The number of people attending MSF’s services in Cox’s Bazar with scabies is the highest we have seen in three years.
Cases of skin diseases in 2021 were more than double those of 2019, with 73,000 people treated, and infections are continuing to climb in 2022.
Almost 90 per cent of all skin diseases treated at MSF’s Balukhali, Goyalmara, Jamtoli and Kutapalong facilities in Bangladesh have been for scabies over recent weeks, and around 50 per cent of patients treated have been children and adolescents under the age of 15.
The spike has been so unprecedented that some of our facilities ran out of medication a few weeks ago or rationed what was in stock and only treated people who came with the most serious symptoms. This inability to treat all people with scabies also added to the spread of the infection in the community.
Scabies is a skin disease caused by a microscopic mite that burrows into the upper layer of the skin where it lives and lays its eggs – this causes intense, relentless itching, and a pimple-like rash in most people. Scabies usually affects children but if left untreated it can quickly spread to a whole family. In a shelter in Hakimpara camp, one of a group of women, all with scabies, each trying not to scratch whilst rubbing their heads or necks or legs said, “My skin itches all day and I cannot sleep, I can hardly eat … when the skin breaks, I bleed.” As well as being intensely uncomfortable, scratching can cause breaks in the skin and a small wound can easily get infected. Untreated superinfections, like sepsis, can be fatal and need specialised follow up.
The sharp increase in scabies cases is directly linked to the living conditions in the camp, where people share small, cramped spaces and have inadequate access to water for washing clothes, bedding and themselves. Once one person gets a highly contagious infection it can quickly spread, and reinfection is also very likely.
Eradicating scabies in the densely populated Rohingya refugee camps is a challenge. It has a huge impact on people’s quality of life in already arduous conditions. “The baby would wake between 8 or 10 times in the night and was crying all the time. Just before we took him for treatment, you couldn’t pick him up without using a cloth to protect the skin,” said Mohammed Salim, father of a 13-month-old boy.
Pictures of young children with scabies at MSF’s Hakimpara clinic in Cox’s Bazar, Bangladesh. © Maliha Tabassum
People are given a quota of soap that they use for washing clothes and bedding, kitchen utensils, and themselves. As scabies spreads through prolonged skin-to-skin contact or sharing bedding for example where skin cells are present, washing should be more frequent. But as one Rohingya woman explained, “The water [source] is far, and there are set times. I would like to bathe every day, but I bathe every two or three days because the showers are outside the house, which makes me uncomfortable.” Showers are in communal areas and many women do not feel safe, especially after dark, because of insecurity in the camps.

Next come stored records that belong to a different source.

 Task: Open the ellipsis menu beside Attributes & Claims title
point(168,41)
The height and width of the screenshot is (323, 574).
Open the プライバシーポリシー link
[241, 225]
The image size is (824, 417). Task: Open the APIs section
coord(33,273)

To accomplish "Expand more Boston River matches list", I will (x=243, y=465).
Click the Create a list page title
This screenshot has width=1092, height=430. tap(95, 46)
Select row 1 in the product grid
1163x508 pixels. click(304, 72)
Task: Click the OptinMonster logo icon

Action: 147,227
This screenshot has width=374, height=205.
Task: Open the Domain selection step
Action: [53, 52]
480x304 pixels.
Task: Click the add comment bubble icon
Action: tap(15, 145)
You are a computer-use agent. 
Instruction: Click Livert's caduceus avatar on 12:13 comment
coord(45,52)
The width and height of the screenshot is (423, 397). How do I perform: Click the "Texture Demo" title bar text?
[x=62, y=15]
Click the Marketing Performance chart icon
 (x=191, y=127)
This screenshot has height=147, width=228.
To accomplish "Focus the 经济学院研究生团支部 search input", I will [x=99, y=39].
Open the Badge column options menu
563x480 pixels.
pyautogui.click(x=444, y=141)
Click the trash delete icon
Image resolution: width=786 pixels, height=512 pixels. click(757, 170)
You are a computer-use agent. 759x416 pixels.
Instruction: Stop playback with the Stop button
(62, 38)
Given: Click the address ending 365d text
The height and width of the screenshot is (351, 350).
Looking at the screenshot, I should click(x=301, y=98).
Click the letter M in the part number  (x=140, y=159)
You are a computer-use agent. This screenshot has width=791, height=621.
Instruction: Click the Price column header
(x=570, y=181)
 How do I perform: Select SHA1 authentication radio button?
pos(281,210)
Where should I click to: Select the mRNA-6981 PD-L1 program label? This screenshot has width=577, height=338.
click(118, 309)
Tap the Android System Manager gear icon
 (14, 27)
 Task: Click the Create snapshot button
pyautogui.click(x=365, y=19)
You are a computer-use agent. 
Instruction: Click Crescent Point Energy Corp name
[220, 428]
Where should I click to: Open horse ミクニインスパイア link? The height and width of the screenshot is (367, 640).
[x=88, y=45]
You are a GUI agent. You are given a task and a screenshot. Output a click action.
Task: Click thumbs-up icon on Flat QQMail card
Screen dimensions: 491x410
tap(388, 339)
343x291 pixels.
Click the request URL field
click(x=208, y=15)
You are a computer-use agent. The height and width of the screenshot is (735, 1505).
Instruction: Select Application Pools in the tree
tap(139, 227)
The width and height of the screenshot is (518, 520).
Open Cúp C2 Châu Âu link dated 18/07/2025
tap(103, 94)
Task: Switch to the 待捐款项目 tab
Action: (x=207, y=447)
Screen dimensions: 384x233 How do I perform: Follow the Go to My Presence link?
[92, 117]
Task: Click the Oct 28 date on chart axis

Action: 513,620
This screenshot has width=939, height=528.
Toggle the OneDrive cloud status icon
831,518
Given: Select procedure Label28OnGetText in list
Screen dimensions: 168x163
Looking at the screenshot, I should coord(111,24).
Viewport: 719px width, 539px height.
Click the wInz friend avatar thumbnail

MSF is working on a two-pronged approach to combatting the infection, by combining an increase of treatment availability in our facilities alongside work with the community. MSF’s health promotion team provides health education to affected households on how to disinfect living spaces and implement practices that will limit the risk of becoming infected again.
It is almost five years since 800,000 Rohingya crossed the border into Bangladesh from Myanmar to join those who had already fled recurrent cycles of violence waged against them by the Myanmar military. Today, an estimated 920,000 people live in the camps, but little has changed in terms of infrastructure, especially with regards to water and sanitation.
The current aid response is based on a now-outdated 2017 emergency intervention and is failing to address the long-term needs of the population. The high number of scabies cases we are currently seeing is just one example of the impact of living conditions on people’s health and wellbeing.
“Working in crowded healthcare centres, we prioritised the more severe medical conditions, and this meant we failed to see the extent of the prevalence of scabies until it was having a significant negative impact on the Rohingya population in the camps. We are now focused on giving effective treatment to the largest number of patients and their contacts in the shortest time. And alongside this, we are highlighting improvements that must be made to people’s living conditions. Scabies is usually fairly easy to treat and manage, but when people are living in conditions like those in the camps of Cox’s Bazar, the challenges are manifold,” said Mieke Steenssens, MSF’s Medical Coordinator.